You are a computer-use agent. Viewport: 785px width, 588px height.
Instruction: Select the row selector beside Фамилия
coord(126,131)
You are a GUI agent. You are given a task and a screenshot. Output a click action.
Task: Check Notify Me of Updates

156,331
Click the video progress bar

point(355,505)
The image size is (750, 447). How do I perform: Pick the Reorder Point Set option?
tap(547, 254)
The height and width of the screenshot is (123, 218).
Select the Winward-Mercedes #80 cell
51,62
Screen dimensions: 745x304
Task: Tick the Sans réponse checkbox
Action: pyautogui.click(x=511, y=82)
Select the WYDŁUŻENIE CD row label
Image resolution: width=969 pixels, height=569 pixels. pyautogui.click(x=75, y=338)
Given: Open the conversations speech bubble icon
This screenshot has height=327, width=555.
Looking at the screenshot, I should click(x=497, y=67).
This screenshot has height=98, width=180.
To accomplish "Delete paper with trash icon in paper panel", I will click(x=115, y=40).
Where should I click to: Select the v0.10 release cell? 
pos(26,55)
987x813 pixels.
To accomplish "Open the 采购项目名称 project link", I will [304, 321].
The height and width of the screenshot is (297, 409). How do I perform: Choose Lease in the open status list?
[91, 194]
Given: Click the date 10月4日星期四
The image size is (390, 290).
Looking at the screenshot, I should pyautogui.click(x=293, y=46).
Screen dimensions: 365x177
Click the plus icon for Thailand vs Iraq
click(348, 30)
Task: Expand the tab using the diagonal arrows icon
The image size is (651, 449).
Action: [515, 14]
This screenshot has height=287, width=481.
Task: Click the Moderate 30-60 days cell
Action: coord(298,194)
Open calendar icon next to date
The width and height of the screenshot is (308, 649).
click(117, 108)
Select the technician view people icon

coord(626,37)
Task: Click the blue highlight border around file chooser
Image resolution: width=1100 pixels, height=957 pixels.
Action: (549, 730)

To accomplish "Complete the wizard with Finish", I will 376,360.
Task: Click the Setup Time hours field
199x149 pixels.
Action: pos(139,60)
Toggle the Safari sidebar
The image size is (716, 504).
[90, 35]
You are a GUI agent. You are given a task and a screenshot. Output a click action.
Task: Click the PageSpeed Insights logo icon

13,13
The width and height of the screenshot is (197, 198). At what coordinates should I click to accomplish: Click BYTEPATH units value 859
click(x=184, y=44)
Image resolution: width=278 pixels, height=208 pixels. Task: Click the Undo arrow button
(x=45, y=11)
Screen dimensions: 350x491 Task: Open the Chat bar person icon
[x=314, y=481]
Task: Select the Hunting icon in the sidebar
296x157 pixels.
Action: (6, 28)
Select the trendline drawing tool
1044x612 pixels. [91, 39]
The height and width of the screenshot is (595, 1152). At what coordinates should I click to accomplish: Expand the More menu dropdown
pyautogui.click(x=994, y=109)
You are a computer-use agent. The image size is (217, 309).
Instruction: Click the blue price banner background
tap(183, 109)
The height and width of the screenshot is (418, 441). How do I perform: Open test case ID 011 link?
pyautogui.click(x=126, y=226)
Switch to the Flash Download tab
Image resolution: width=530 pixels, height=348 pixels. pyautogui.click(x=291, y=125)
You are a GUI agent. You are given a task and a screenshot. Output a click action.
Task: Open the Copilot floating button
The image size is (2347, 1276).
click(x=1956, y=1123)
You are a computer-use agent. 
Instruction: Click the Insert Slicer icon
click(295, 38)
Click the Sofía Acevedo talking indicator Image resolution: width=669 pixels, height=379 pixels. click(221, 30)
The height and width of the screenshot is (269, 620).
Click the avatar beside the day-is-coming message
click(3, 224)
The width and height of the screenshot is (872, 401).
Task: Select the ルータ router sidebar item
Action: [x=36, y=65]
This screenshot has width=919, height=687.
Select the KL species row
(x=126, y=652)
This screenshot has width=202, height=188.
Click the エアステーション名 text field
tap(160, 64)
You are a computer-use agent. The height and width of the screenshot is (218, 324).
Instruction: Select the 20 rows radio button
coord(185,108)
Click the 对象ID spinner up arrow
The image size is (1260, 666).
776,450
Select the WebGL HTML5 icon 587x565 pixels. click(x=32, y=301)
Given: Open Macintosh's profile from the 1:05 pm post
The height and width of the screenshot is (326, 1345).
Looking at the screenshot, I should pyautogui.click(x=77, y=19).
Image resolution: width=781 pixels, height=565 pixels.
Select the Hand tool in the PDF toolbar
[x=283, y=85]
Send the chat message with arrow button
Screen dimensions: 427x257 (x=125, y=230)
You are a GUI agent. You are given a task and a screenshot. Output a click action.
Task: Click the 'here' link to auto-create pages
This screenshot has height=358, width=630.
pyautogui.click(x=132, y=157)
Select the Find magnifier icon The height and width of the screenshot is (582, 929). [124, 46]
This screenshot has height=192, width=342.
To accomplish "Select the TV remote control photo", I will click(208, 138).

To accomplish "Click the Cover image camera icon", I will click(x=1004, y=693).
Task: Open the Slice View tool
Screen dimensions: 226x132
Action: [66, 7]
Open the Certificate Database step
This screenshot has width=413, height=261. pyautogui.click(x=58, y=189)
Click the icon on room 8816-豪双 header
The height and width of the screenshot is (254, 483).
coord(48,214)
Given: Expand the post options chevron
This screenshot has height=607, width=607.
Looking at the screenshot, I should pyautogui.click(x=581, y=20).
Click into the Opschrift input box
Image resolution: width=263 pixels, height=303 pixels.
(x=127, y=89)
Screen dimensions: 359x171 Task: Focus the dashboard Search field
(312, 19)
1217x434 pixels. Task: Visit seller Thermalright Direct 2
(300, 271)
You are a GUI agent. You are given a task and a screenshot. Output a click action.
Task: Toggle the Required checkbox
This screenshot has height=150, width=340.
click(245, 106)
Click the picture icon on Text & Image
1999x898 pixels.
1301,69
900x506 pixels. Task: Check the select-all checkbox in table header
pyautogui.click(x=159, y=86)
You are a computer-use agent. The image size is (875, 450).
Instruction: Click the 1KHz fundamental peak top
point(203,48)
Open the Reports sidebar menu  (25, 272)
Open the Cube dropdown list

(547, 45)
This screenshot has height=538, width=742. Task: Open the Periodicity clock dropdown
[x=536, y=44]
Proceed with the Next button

════

→ DIRECTIONS FOR THIS TASK: Using the data above, restate word for word the lines from its opening line through the line that contains "The height and width of the screenshot is (123, 218).", and no more.

→ THE ANSWER:
You are a computer-use agent. Viewport: 785px width, 588px height.
Instruction: Select the row selector beside Фамилия
coord(126,131)
You are a GUI agent. You are given a task and a screenshot. Output a click action.
Task: Check Notify Me of Updates

156,331
Click the video progress bar

point(355,505)
The image size is (750, 447). How do I perform: Pick the Reorder Point Set option?
tap(547, 254)
The height and width of the screenshot is (123, 218).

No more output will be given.